IN-DEPTH ANALYSIS

Training A Rudimentary Speaker Verification Model With Contrastive Learning

Speaker Verification, Deep Learning, Contrastive Learning

OngKoonHan

Published in

Towards Data Science

11 min readMay 8, 2020

For the group project component of my Android development course in university, our team built and deployed an authentication system that authenticates via a speaker’s voice profile.

Following up from my previous article (see next para) which describes the high-level architecture of the voice authentication system, this article seeks to go in-depth into the development process of the Deep Learning model used.

My previous article can be found here (A Rudimentary Voice Authentication System with Mobile Deployment).

Don’t be afraid to use your voice (Photo by Jason Rosewell on Unsplash)

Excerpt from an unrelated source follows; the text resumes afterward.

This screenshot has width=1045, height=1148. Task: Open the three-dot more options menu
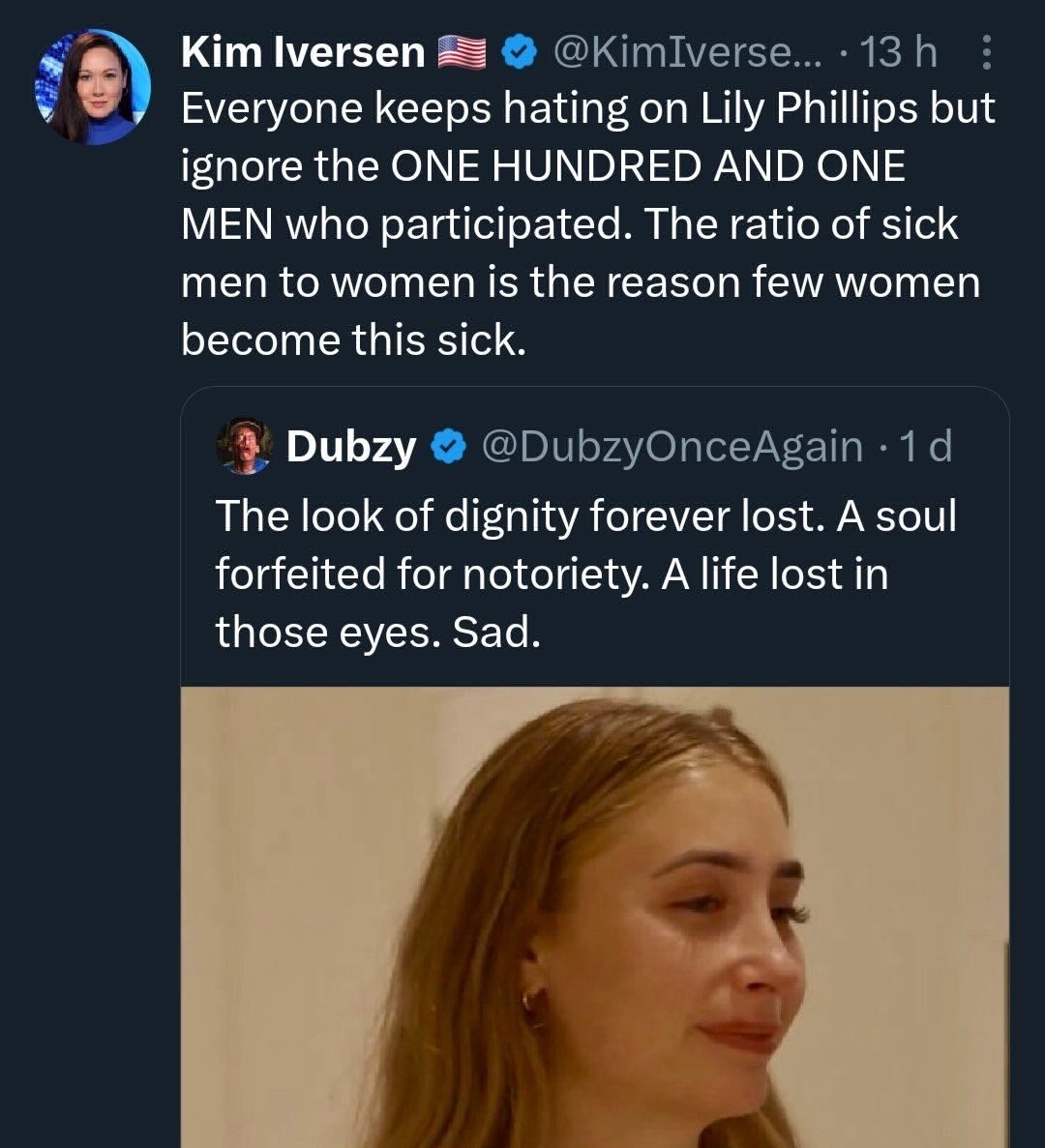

In this short article, I will describe the different stages involved in developing the voice authentication model and also discuss some personal learning moments gleaned during the process.

Here is an overview of the article:

Problem Statement
High-level Model Design
Data Preprocessing
Voice Encoder via Contrastive Learning
Binary Classifier for Authentication
Model Performance

Problem Statement

Before we begin, we need to be clear about how we are trying to frame the voice authentication problem.

Voice authentication can be done in two main ways (broadly speaking): Speaker Identification and Speaker Verification. These two methods, though very closely related, will result in two systems which have vastly different characteristics when the associated security risks of the two systems are compared.

Problem Definitions:

Speaker Identification: n-classification task: given an input utterance, identity the right speaker out of n known speakers (classes).
Speaker Verification: Binary classification task: given an input utterance by a speaker with a claimed identity, determine if that claimed identity is correct.

We can see that in Speaker Identification, we assume that the given input utterance belongs to a speaker that we already know (an office environment perhaps) and we are trying to pick out the closest match from the n known classes/speakers.

In contrast, in Speaker Verification, we assume that we do not know who the given input utterance belongs to (in fact we don’t need to). What we care about is whether or not a given pair of input utterances come from the same person.

To be precise, from the perspective of the overall Speaker Verification system, the system “knows” that the speaker is claiming to be someone “known”, while from the perspective of the model, the model only receives a pair of speech samples and determines if they come from the same person/source.

Imagine using a regular username and password authentication system. The system knows who you are claiming to be (username) and retrieves a stored copy of the reference password. The password checker, however, just checks if the reference password matches the input password and returns the authentication result back to the verification system.

In this project, the Voice Authentication problem is framed as a Speaker Verification problem.

Aside:

[**At this point, it is worth noting that there is another type of speech analysis problem called Speaker Diarisation, which seeks to separate out the source signals of multiple people speaking simultaneously.

Speaker Diarisation involves a scene where multiple people are speaking simultaneously (imagine placing a mic in-between two tables full of people in conversation), and we are trying to isolate the speech audio waveforms of each unique speaker. This might involve multiple mics capturing the same scene from different perspectives, or just a single mic (the hardest problem).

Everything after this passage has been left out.